[START OF Provided records]

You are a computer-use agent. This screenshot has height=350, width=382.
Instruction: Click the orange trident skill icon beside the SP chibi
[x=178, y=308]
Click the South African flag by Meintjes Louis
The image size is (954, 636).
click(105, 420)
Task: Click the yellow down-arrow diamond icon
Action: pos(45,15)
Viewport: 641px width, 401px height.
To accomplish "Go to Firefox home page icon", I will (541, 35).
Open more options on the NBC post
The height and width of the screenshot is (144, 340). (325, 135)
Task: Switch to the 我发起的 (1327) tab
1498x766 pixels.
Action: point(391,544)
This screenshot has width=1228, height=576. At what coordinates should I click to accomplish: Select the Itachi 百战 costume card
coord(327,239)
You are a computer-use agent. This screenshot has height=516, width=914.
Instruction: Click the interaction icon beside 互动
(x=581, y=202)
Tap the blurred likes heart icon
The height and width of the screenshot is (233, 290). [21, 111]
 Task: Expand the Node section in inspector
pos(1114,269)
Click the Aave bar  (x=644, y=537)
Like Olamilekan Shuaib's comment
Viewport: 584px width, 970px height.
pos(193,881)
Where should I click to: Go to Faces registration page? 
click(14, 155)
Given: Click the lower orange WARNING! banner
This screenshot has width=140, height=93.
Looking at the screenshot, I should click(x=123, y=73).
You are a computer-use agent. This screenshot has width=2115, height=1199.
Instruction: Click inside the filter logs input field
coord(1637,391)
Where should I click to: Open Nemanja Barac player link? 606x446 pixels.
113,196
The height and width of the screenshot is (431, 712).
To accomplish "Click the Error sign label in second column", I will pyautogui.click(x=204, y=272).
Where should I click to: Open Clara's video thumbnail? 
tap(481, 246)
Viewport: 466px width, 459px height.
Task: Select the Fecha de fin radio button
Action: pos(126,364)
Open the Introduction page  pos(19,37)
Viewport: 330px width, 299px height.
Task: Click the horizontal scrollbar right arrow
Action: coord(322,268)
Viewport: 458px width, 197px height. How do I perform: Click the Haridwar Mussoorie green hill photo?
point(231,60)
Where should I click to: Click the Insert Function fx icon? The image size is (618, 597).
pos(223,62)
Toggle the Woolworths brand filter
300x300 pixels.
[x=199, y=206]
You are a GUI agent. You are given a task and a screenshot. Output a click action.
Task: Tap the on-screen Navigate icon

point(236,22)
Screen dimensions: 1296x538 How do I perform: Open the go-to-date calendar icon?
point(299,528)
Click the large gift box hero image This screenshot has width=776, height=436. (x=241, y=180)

[END OF Provided records]

Stated exercise: Rescale the lines starting with the line that contains "Viewport: 458px width, 197px" and going on through the end of the records, and write them all out again, requests included. Multiply every coordinate in the answers by 1.35 and round to whole numbers, with halves rounded up.

Solution to the problem:
Viewport: 458px width, 197px height. How do I perform: Click the Haridwar Mussoorie green hill photo?
point(312,81)
Where should I click to: Click the Insert Function fx icon? The image size is (618, 597).
pos(301,84)
Toggle the Woolworths brand filter
300x300 pixels.
[x=269, y=278]
You are a GUI agent. You are given a task and a screenshot. Output a click action.
Task: Tap the on-screen Navigate icon

point(319,30)
Screen dimensions: 1296x538 How do I perform: Open the go-to-date calendar icon?
point(404,713)
Click the large gift box hero image This screenshot has width=776, height=436. (x=325, y=243)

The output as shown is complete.